Preferably is stored in the evaluation a table in the the humidity values in dependence of ambient temperature and temperature are indicated at the measuring point, so that in a simple and fast way from the measured values for the Ambient temperature and the temperature at the measuring point the instantaneous value for the indeed in the gas prevailing humidity can be determined.

A further preferred embodiment The invention is characterized in that the ambient temperature measuring device on the same surface of the substrate such as the measuring point, the cooling device and the measuring point temperature measuring device are arranged. This results in a particularly compact design for Formation of a moisture sensor.

Appropriate way For example, the substrate may be part of a chip or formed as a chip be.

following becomes a preferred embodiment of the invention explained in more detail with reference to the accompanying drawings. It demonstrate:

1 a schematic plan view of a humidity sensor in a preferred embodiment; and

2 a schematic block diagram of a circuit in which the humidity sensor of 1 is connected to an evaluation device.

In 1 is a schematic plan view of a humidity sensor 2 represented, which is a substrate 4 having on which a cooling-heating element 6 is arranged.

The cooling-heating element 6 is formed in the illustrated embodiment as a Peltier element. The Peltier element is a thermoelectric element that works as a heat pump and therefore can be used for cooling and heating. In this case, direct current flows through a thermoelectric element, whereby heat is transported from one side of the element to the other side. As a result, one side becomes cold and the opposite side becomes warm. In the illustrated embodiment, the cold side of a cooling section 8th and the warm side of two heat dissipation sections 10a and 10b educated. Each of the heat dissipation sections 10a and 10b is with the cooling section 8th via an electrical line 12a respectively. 12b Connected, flows through the stream, which absorbs the heat from the cooling section 8th to the heat dissipation sections 10a . 10b transported. This heat transfer is thus effected by electron flow. For a Peltier element materials are favorable, which have a high electrical conductivity and a low conductivity for heat. Since most electrical conductors also have a high conductivity, should be for the connecting cables 12a . 12b doped semiconductors are chosen to achieve good efficiency.

How further 1 recognize are on the substrate 4 in the illustrated embodiment, two ambient temperature measuring points 14a . 14b provided outside the cooling-heating element 6 lie. Furthermore, in the region of the cooling section 8th a measuring point temperature measuring point 16 provided, whose place is a measuring point 18 forms.

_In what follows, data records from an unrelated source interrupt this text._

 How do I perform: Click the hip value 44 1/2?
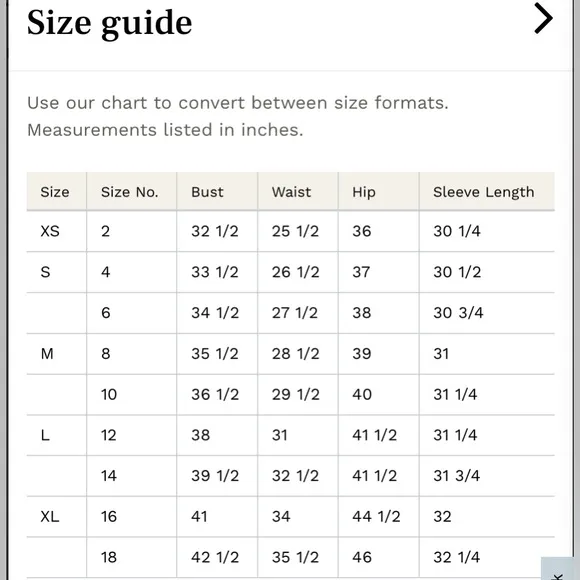tap(376, 516)
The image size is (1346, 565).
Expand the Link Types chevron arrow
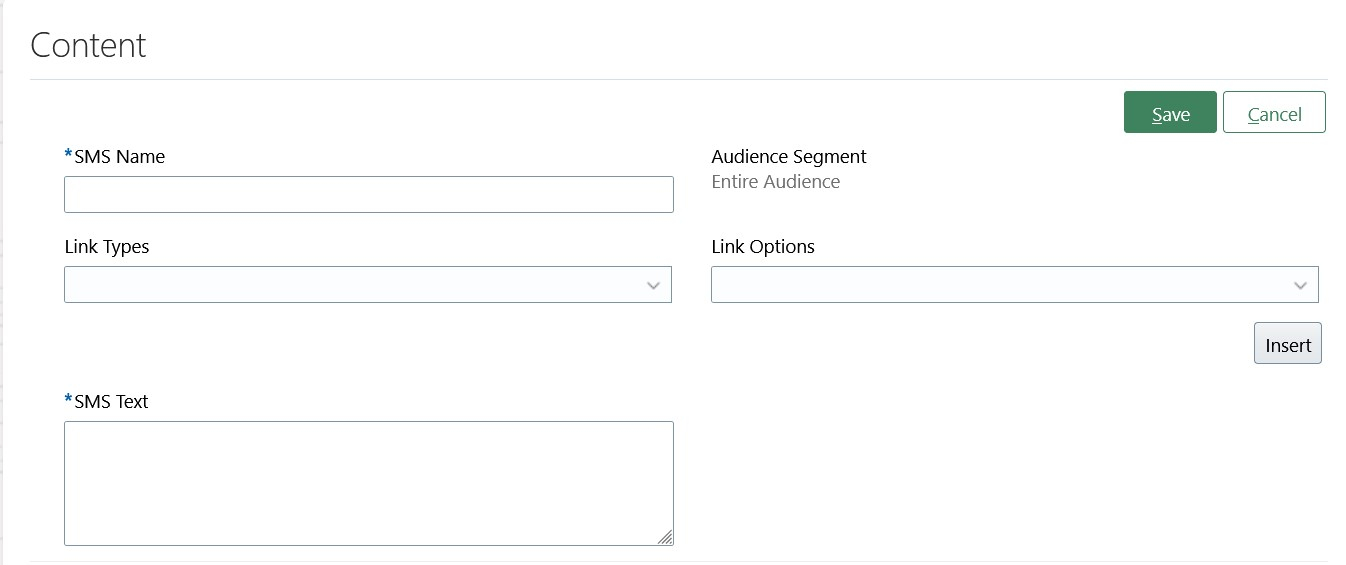coord(653,286)
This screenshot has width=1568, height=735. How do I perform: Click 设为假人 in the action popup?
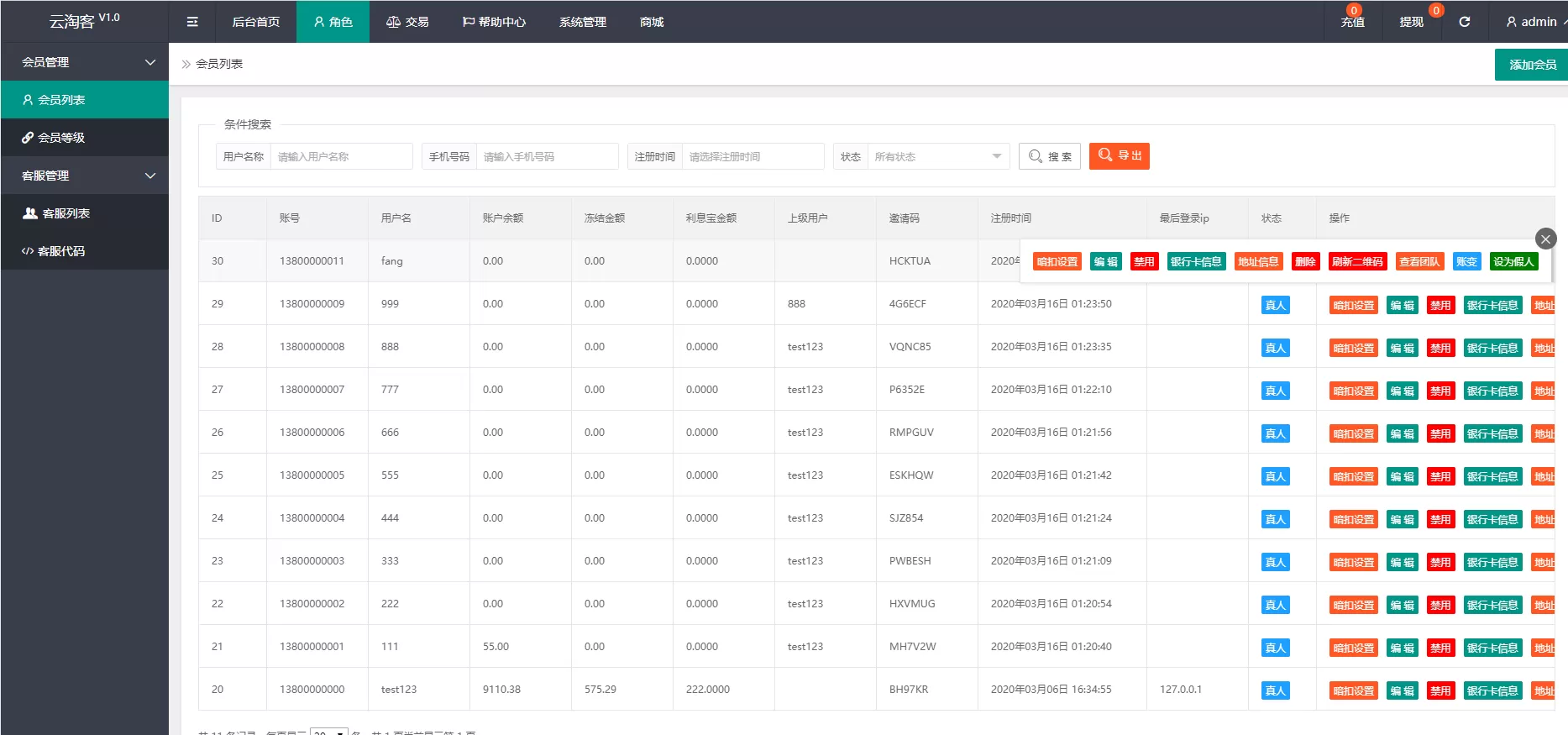(x=1513, y=261)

In the illustrated embodiment, the two ambient temperature measuring points 14a . 14b each via an electrical conductor 15a respectively. 15b with the measuring point temperature measuring point 16 connected, the electrical conductors 15 consist of different electrically conductive materials. Thereafter, in the illustrated embodiment, a thermocouple is used, the free ends of the ambient temperature measuring points 14a . 14b form and its connection point, the measuring temperature measuring point 16 forms. Of course, other configurations for temperature measurement are conceivable, and it is basically sufficient to provide only a single ambient temperature measuring point.

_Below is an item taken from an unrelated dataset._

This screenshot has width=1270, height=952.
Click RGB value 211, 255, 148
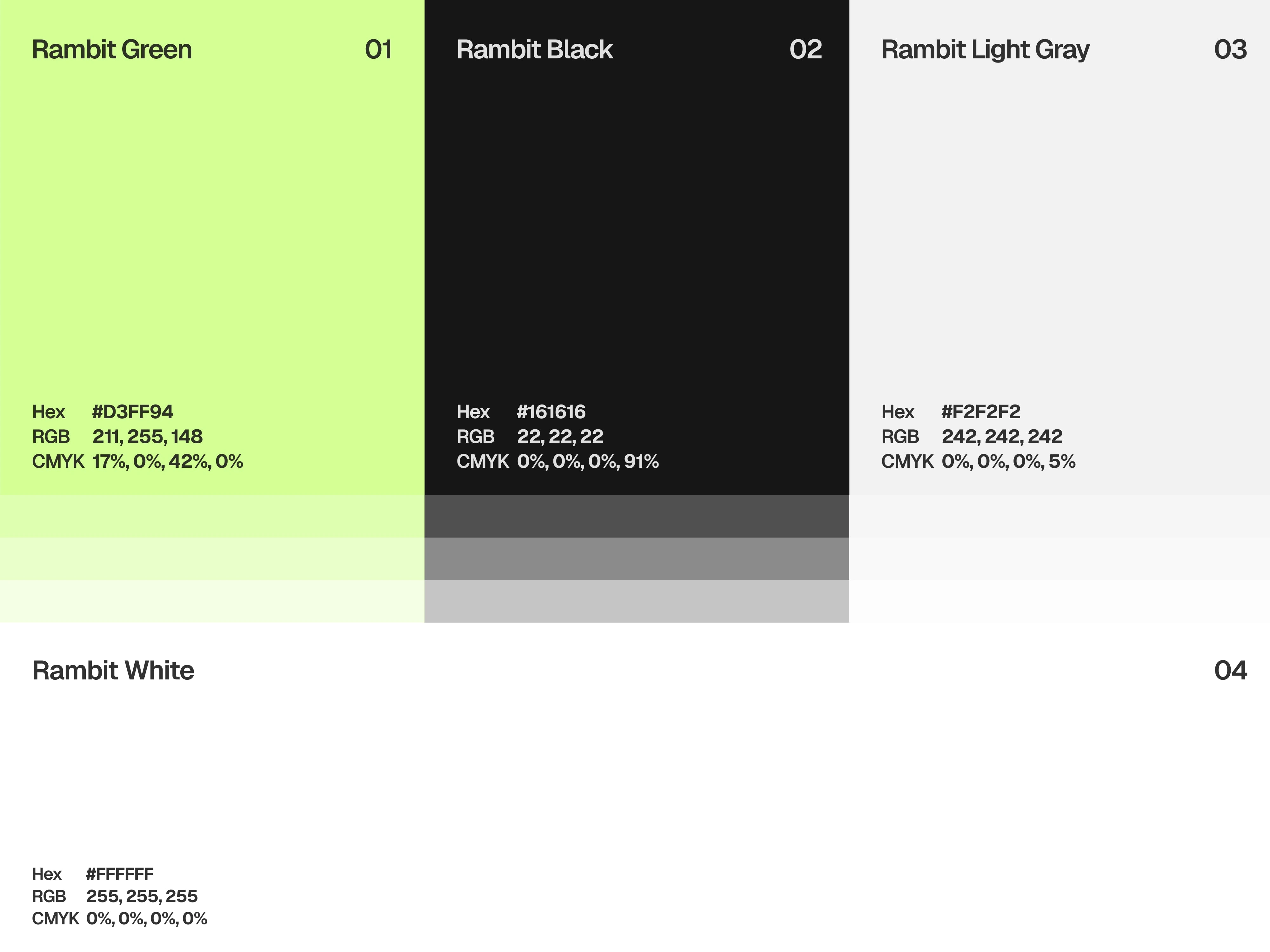click(148, 437)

So that the ambient temperature measuring points 14a . 14b both from the cooling section 8th as well as from the heat dissipation sections 10a and 10b of the cooling-heating element 6 are not affected, they must be at a sufficient distance from the cooling-heating element 6 be arranged, like 1 lets recognize.

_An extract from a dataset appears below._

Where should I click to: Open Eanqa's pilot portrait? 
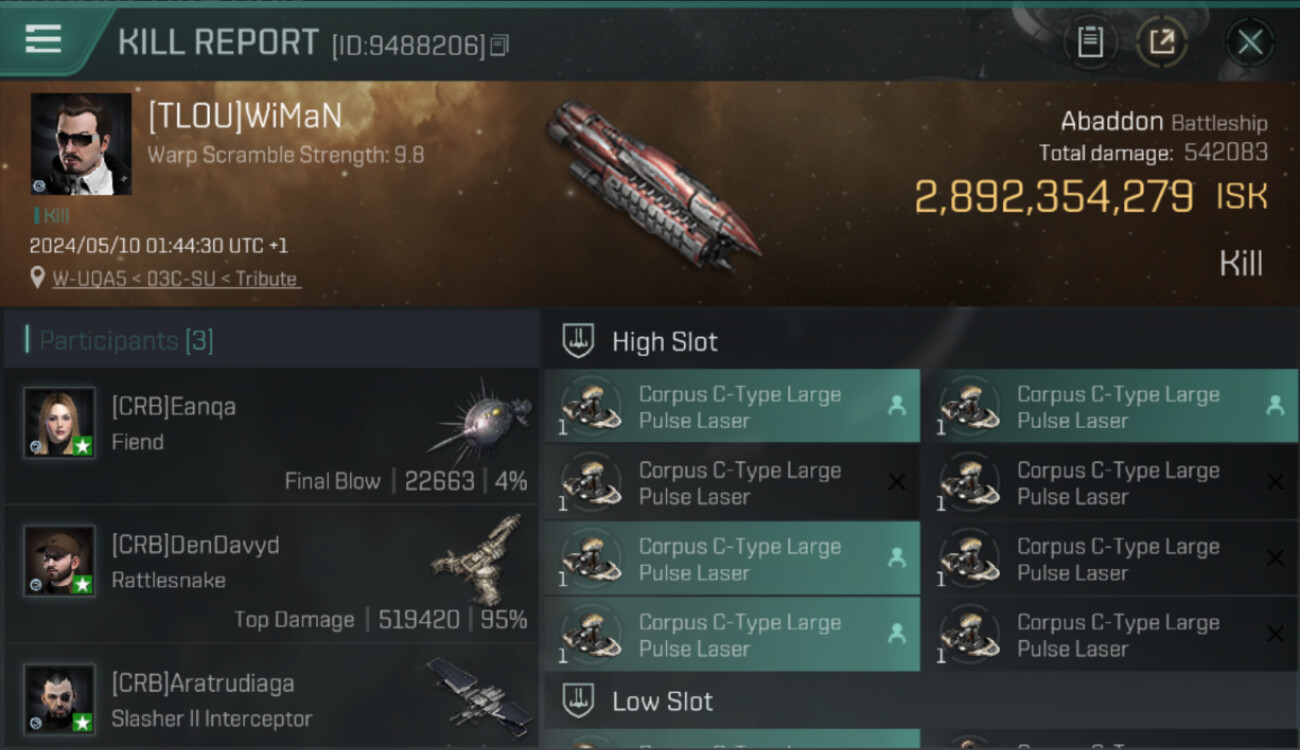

In 2 the entire measuring arrangement is shown schematically in the block diagram. To the humidity sensor 2 from 1 is an evaluation device 20 connected, in particular via a first connecting line 21 used to measure the ambient temperature with the ambient temperature measuring points 14a . 14b connected via a second connecting line 22 used to measure the temperature at the measuring point 18 with the measuring point temperature measuring point 16 connected, and a third connection line 23 connected to the cooling-heating element 6 is connected to provide this with the necessary energy. The evaluation device 20 typically has microprocessor-based electronics, including a memory 24 contains. In this store 24 a table is stored, which will be explained in detail below. To the evaluation device 20 is an output device in the illustrated embodiment 26 connected to display and / or output the determined value of the humidity. Usually the output device points 26 a corresponding display. Additionally or alternatively, in the output device 26 also be provided an interface for connecting, for example, a printer. Finally, the evaluation device 20 another control module 28 on to the power supply to the cooling-heating element 6 and thus to be able to control and regulate its cooling capacity. This control module 28 may be hardware and / or software.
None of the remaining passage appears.